Na ocasião, Doria também mencionou que, caso não seja o escolhido pela agremiação para a disputa nacional, não concorrerá à reeleição em São Paulo e também não deixará o PSDB para participar da eleição à presidência por outro partido. Além disso, o gestor disse acreditar que, pelo que têm mostrado as últimas pesquisas de intenção de voto, acha muito improvável que o presidente Jair Bolsonaro (sem partido) chegue ao segundo turno em 2022.
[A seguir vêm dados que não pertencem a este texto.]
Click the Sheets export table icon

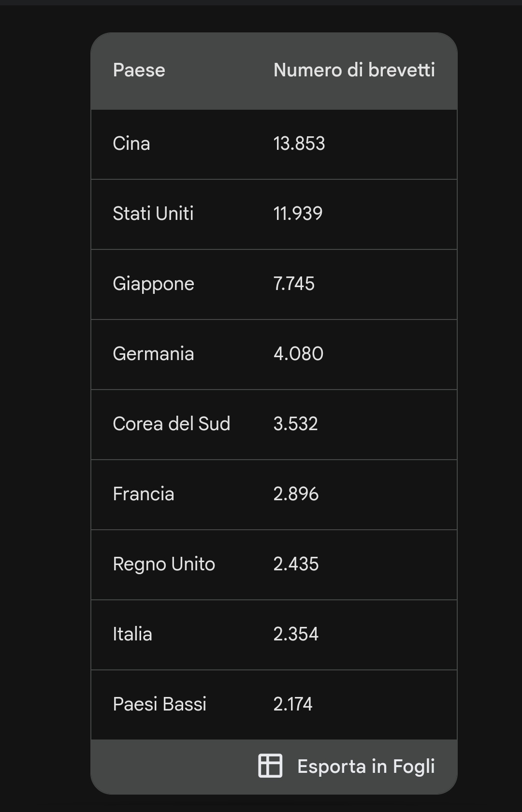pyautogui.click(x=270, y=766)
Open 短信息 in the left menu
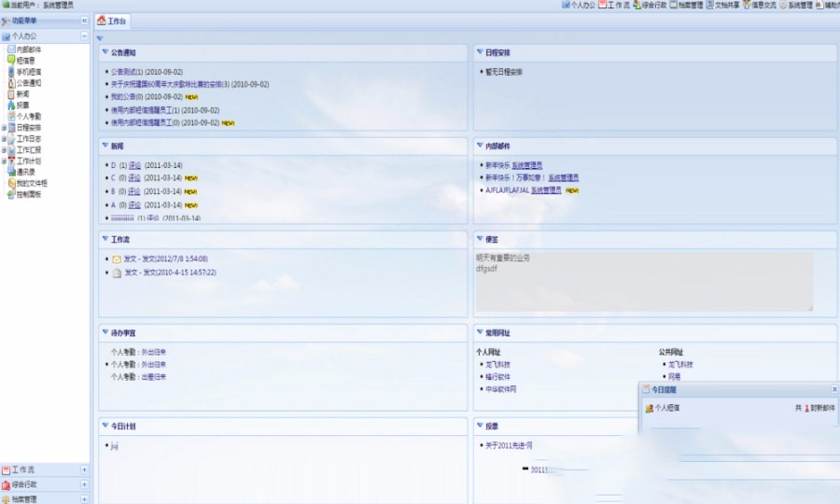840x504 pixels. (x=25, y=60)
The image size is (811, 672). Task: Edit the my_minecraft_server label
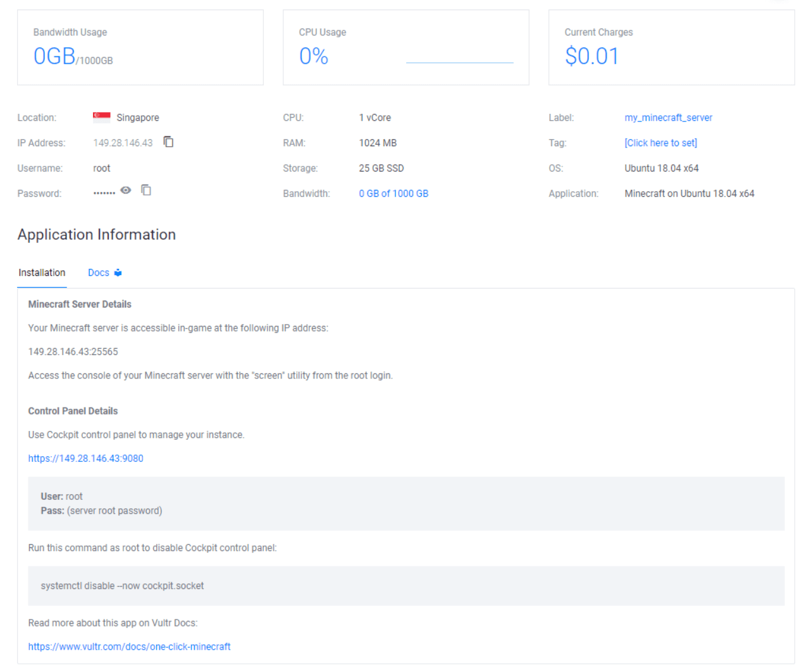668,118
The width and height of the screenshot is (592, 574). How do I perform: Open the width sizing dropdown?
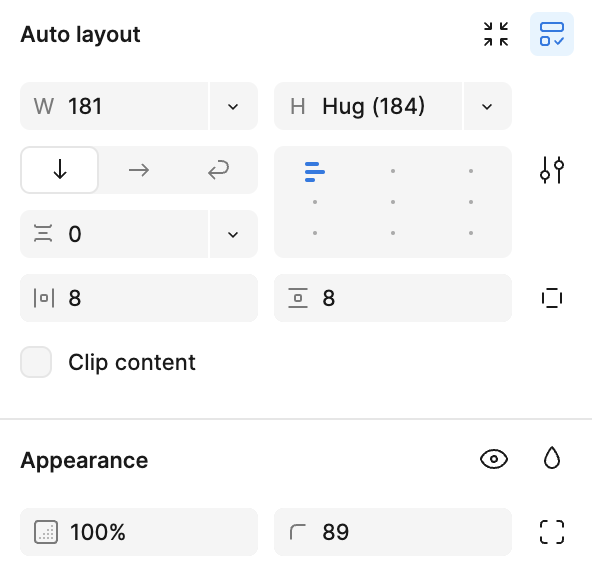(233, 106)
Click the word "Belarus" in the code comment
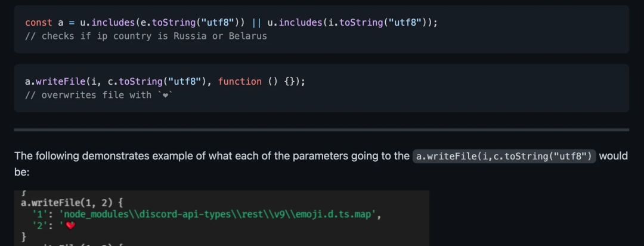 pos(247,36)
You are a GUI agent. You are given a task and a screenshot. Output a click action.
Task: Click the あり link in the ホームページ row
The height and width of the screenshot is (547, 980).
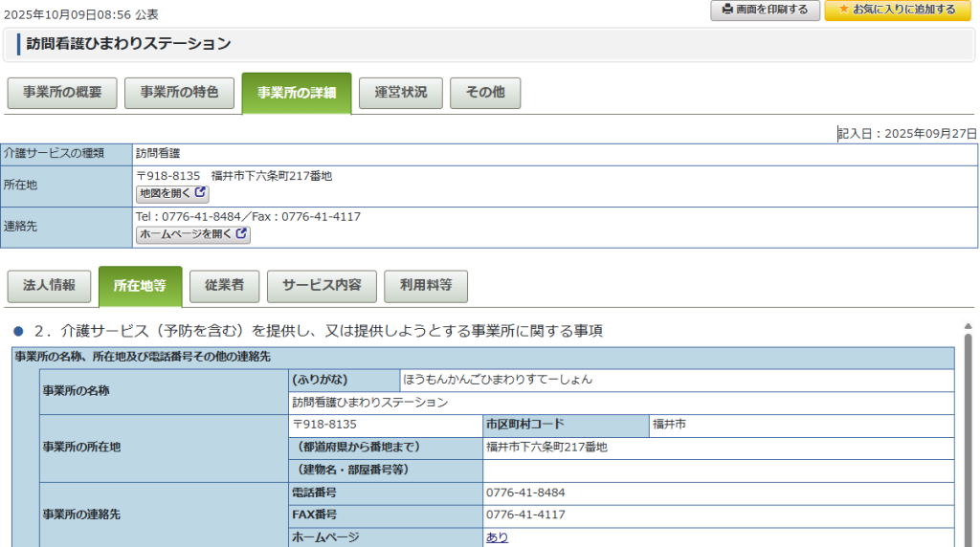pyautogui.click(x=497, y=537)
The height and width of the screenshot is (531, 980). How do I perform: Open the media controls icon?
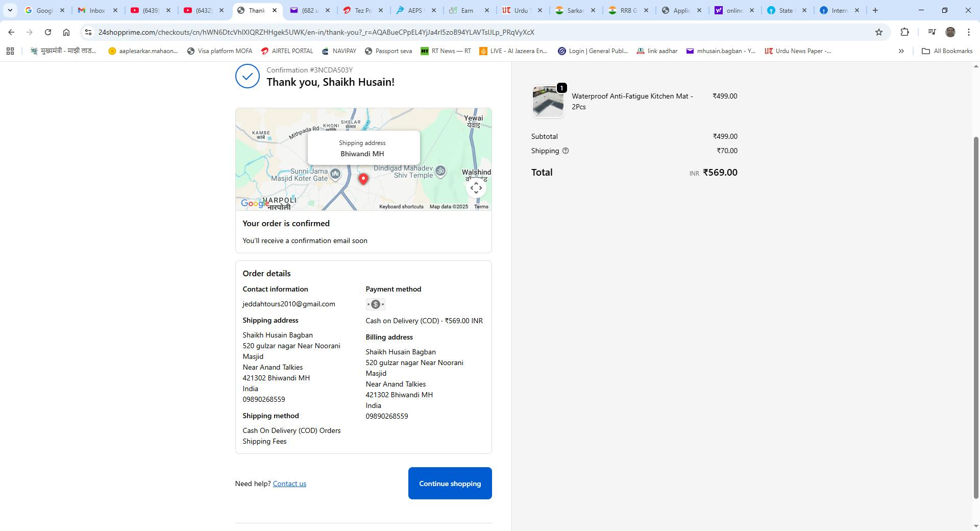tap(932, 32)
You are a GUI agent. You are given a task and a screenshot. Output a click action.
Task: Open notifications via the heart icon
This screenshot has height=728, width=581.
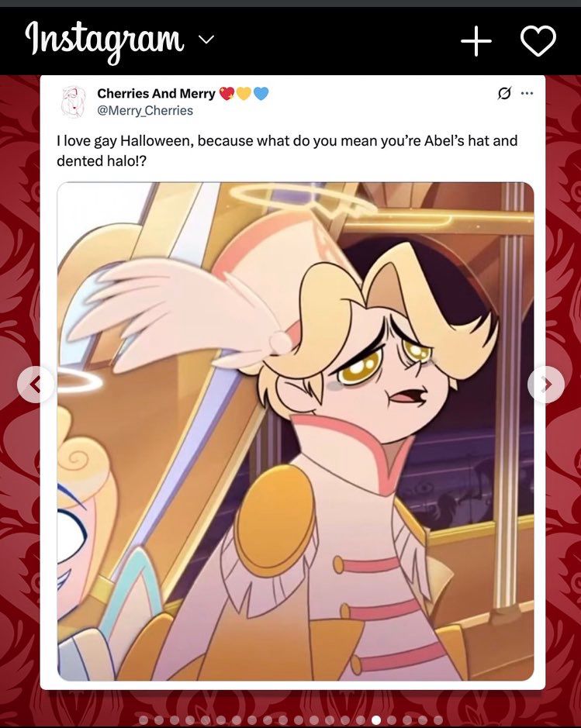coord(538,41)
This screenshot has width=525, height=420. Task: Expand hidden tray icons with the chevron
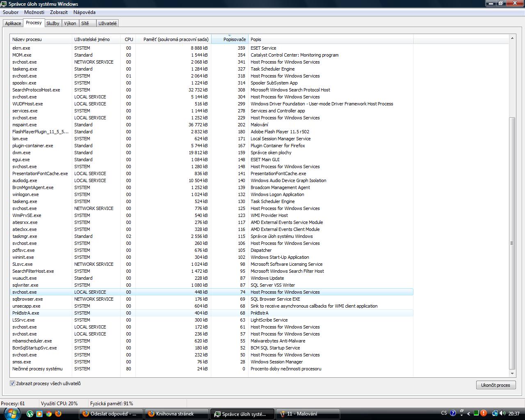click(469, 413)
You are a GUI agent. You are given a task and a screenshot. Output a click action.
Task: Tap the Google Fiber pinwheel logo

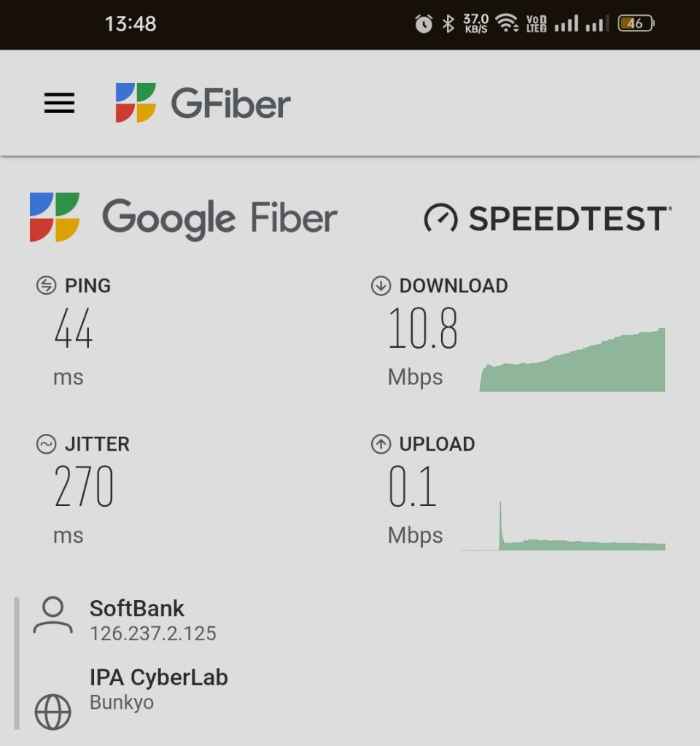click(54, 217)
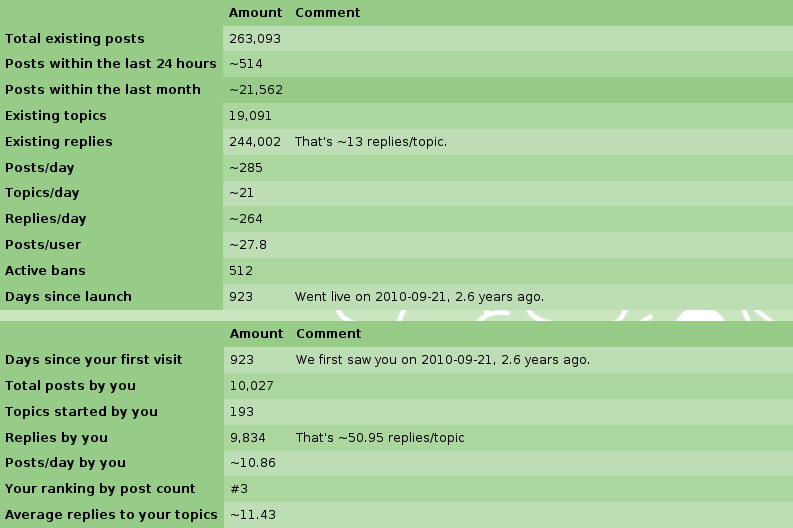Viewport: 793px width, 528px height.
Task: Click 'Average replies to your topics' label
Action: pos(111,515)
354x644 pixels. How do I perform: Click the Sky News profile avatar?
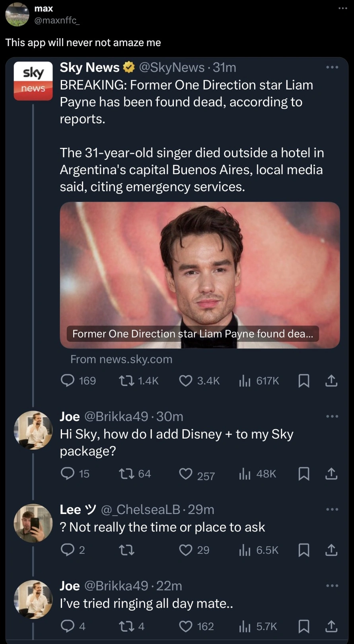(33, 81)
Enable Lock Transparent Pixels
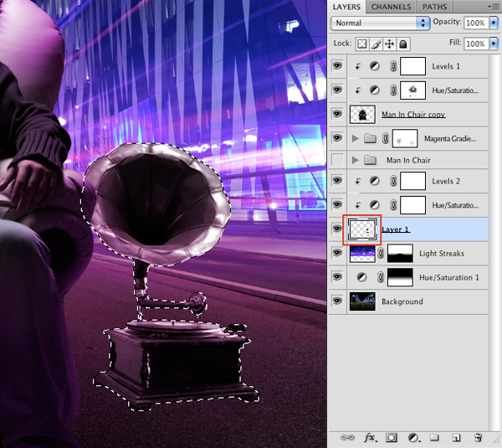This screenshot has width=502, height=448. pyautogui.click(x=362, y=43)
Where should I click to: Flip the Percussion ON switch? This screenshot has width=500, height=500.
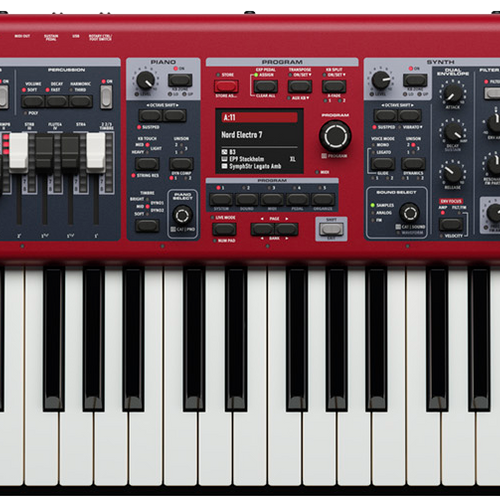click(x=106, y=97)
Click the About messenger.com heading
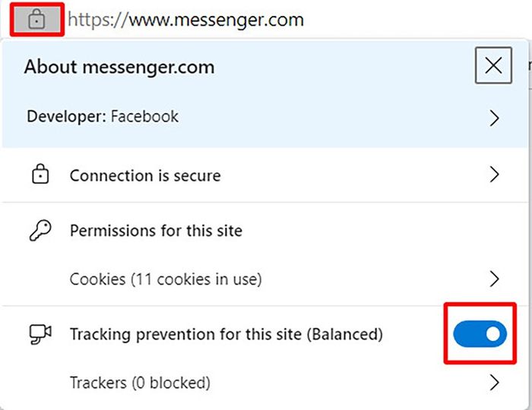 coord(119,67)
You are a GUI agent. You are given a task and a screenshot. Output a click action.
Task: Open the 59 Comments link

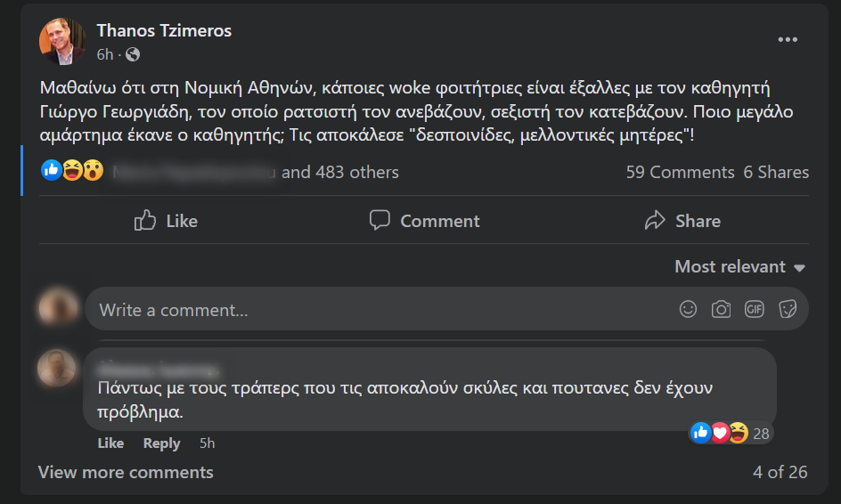(x=680, y=172)
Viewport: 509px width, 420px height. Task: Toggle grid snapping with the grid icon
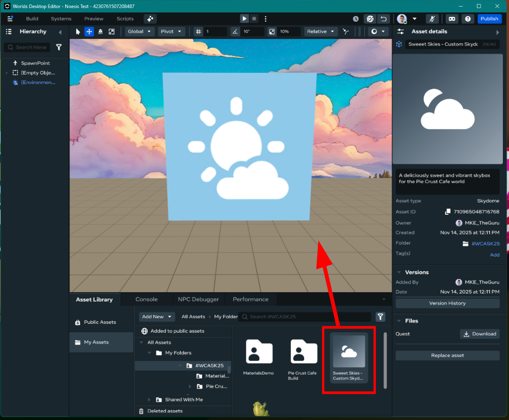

"A queda de Bolsonaro nas pesquisas é de muita evidência. Ele caiu em janeiro, fevereiro, março, abril, maio junho e julho, já na primeira pesquisa realizada e divulgada este mês pelo Datafolha, entre outros institutos sérios de pesquisa. Ele vem caindo sistematicamente, não de maneira acelerada, mas vem caindo todos os meses. Eu acho pouco provável que ele dispute o segundo turno. Já o ex-presidente Lula (PT) está mantendo uma estabilidade na sua posição, o que é mais provável que o leve para o segundo turno. E a melhor via, que é a que eu defendo, do centro democrático, poderá disputar justamente com o Lula no segundo turno e, se isso ocorrer, terá boas chances de vencer", observou o tucano.